We knew the baby was going to be born with a kidney problem and mentally we had prepared for that. But little Dominic arrived early with a compromised airway, significantly more issues than was planned for and a very big fight on his hands.
So what do you do when you are the mum of the mum, especially when you come from an upbringing where you don’t say “I love you” a thousand times a day?
I am one of those nauseating people that look for the good in everything. A big ask when you see your daughter’s eyes as wide a saucers and you know the outlook isn’t looking great.
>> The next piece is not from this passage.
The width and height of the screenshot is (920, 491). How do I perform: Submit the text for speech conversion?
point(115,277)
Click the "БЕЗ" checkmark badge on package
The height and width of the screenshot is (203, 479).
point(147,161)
So the one thing I did – and I would recommend it to anyone is to write letters. You know…. That old fashioned concept of communicating in paper. Every time Dominic went into surgery or when I wanted to bridge the gap between visits I would text a “letter” to Dominic and send it to his Daddy. He would text me back to tell me the letter had been read aloud to his son.
In my letter I would talk about how far he had come, what I had been doing, what his Grandpa had been doing, and how brave and strong his Mummy and Daddy were being. I never allowed myself to be anything other than optimistic words, sending words of encouragement and expressing my pride in the fight Dominic was making. I would also acknowledge how tough it was for Mummy and Daddy. It may seem silly to others that I write these letters but they helped me to express my recognition of the challenges Mummy and Daddy were having without continually expressing sorrow about the situation and they helped me to share the overwhelming love I have for this tiny mite and how hopeful I am for him and his future.